Rounding and suppression to anonymise statistics
HESA data is collected for statistical research purposes, but student and staff data can be 'Personal Data' in its raw form and this needs to be protected from unauthorised exposure.
If you've obtained data from HESA (including via Heidi Plus) it is your responsibility to apply our specified disclosure control to your research outputs. This page is intended to help clarify how our rounding and suppression strategy works. If you're using published HESA data this page explains why you might notice missing data or figures that don't add up.
On this page: The basics | Example | Rationale | How to do it | Legal warning
The HESA Standard Rounding Methodology is used in all HESA publications and must be used by other users of HESA data too.
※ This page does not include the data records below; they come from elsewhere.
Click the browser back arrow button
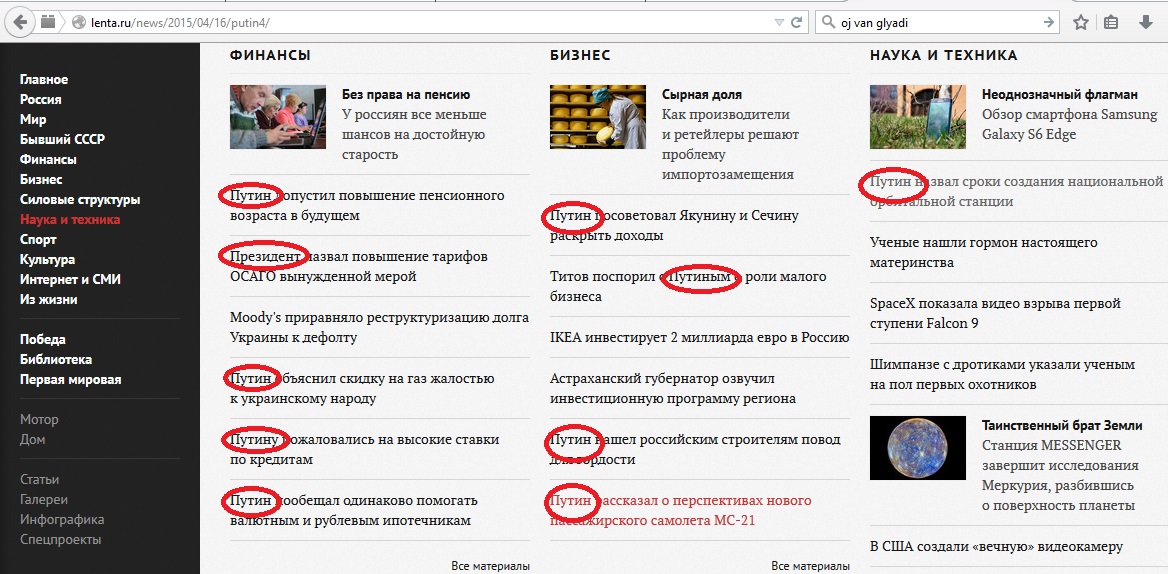The image size is (1168, 574). (20, 22)
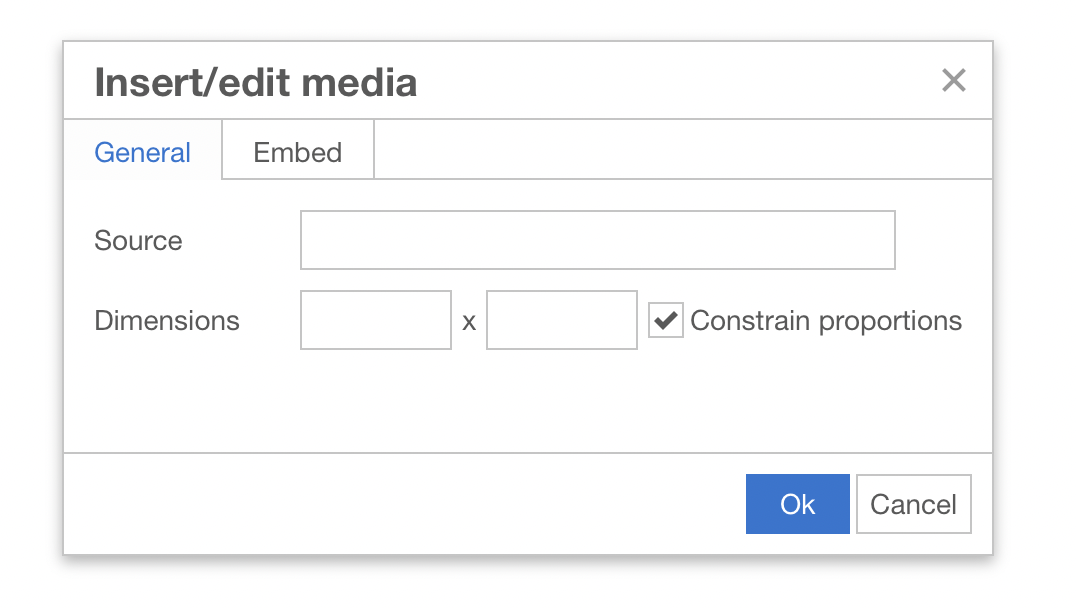Cancel the media insertion
The height and width of the screenshot is (608, 1076).
[x=912, y=503]
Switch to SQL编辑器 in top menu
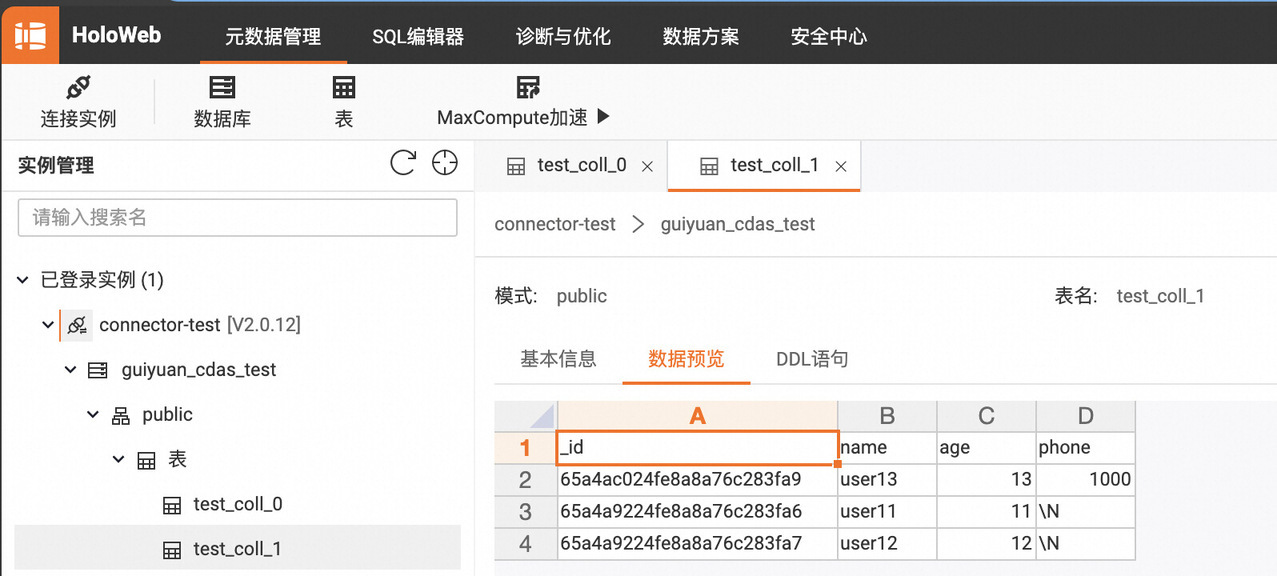The image size is (1277, 576). pos(418,37)
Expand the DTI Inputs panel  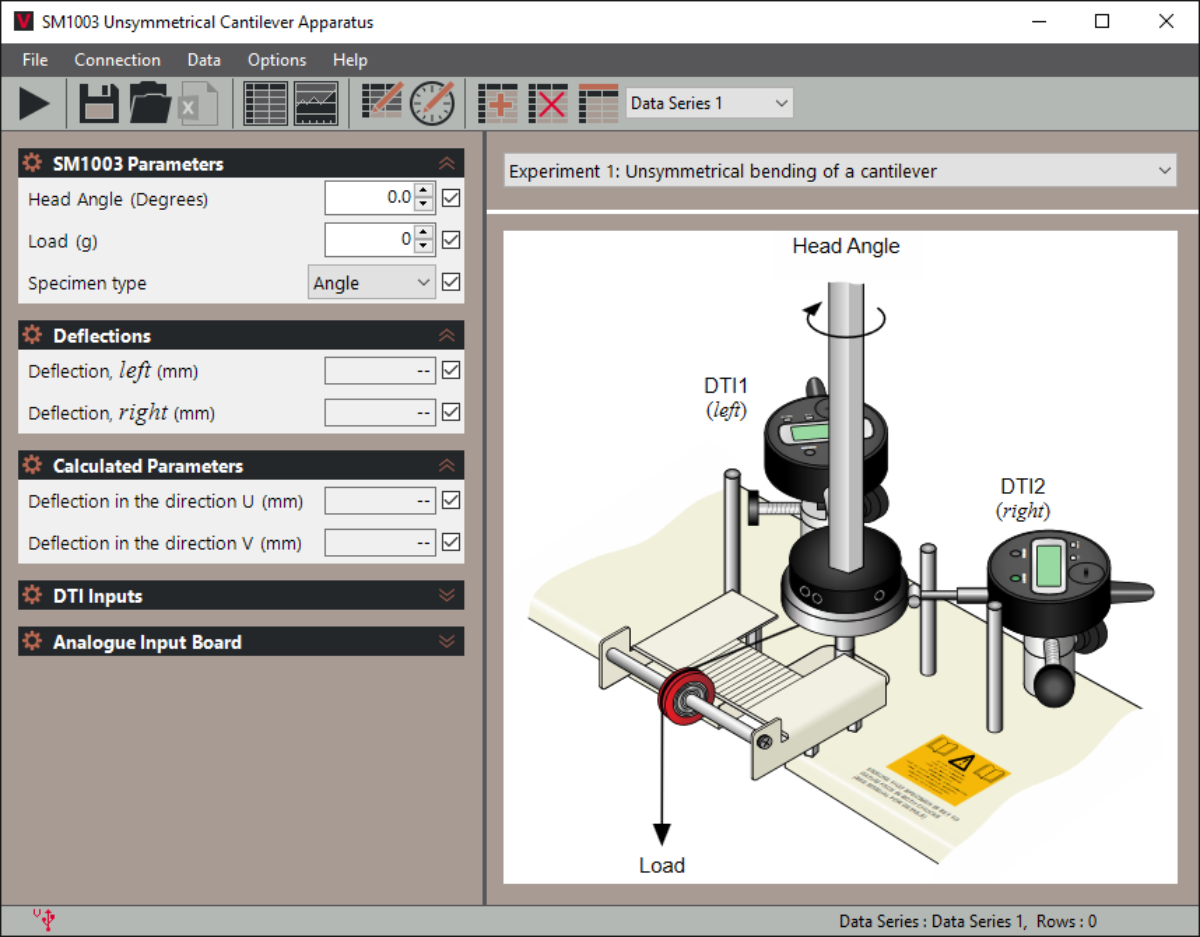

It is a condition of the Agreement for the Supply of Information Services (the licence to use HESA data) that any permitted outputs from research using HESA data must apply this rounding methodology. This would include research papers, internal reports or presentation slides - anything that displays the results of research on the raw data.
The HESA Standard Rounding Methodology may also be referred to as the HESA Services Standard Rounding Methodology, HESA’s Rounding Methodology or the Heidi Plus Rounding Methodology depending on the context of the reference. These names all refer to the same methodology described here.
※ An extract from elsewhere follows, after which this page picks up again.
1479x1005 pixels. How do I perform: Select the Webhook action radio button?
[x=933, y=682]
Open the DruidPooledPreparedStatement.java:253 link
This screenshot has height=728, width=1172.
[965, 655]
There are three aspects to the rounding methodology:
- Counts of people are rounded to the nearest multiple of 5.
- Percentages (like % of students who are disabled) are not published if they are fractions of a small group of people (fewer than 22.5).
This includes percentage change calculations ([New-Old]/Old) where either the old or new number is less than 22.5.
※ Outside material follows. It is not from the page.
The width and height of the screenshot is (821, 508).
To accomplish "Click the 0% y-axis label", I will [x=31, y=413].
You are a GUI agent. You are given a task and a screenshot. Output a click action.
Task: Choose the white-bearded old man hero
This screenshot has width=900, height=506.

- Averages (like average age or average salary) are not published if they are averages of a small group of people (7 or fewer).
These rules only apply to data about people. They do not apply to data about finances, areas, volumes etc.
The rules are applied after any calculations (sums, averages, percentages etc.) have been done so that changes to the data don't compound each other to give even more inaccurate results. This sometimes means numbers in tables don't appear to add up.
The full methodology, published in our data definitions and included in all our data supply contracts, is as follows:
- All numbers are rounded to the nearest multiple of 5
- Any number lower than 2.5 is rounded to 0
- Halves are always rounded upwards (e.g. 2.5 is rounded to 5)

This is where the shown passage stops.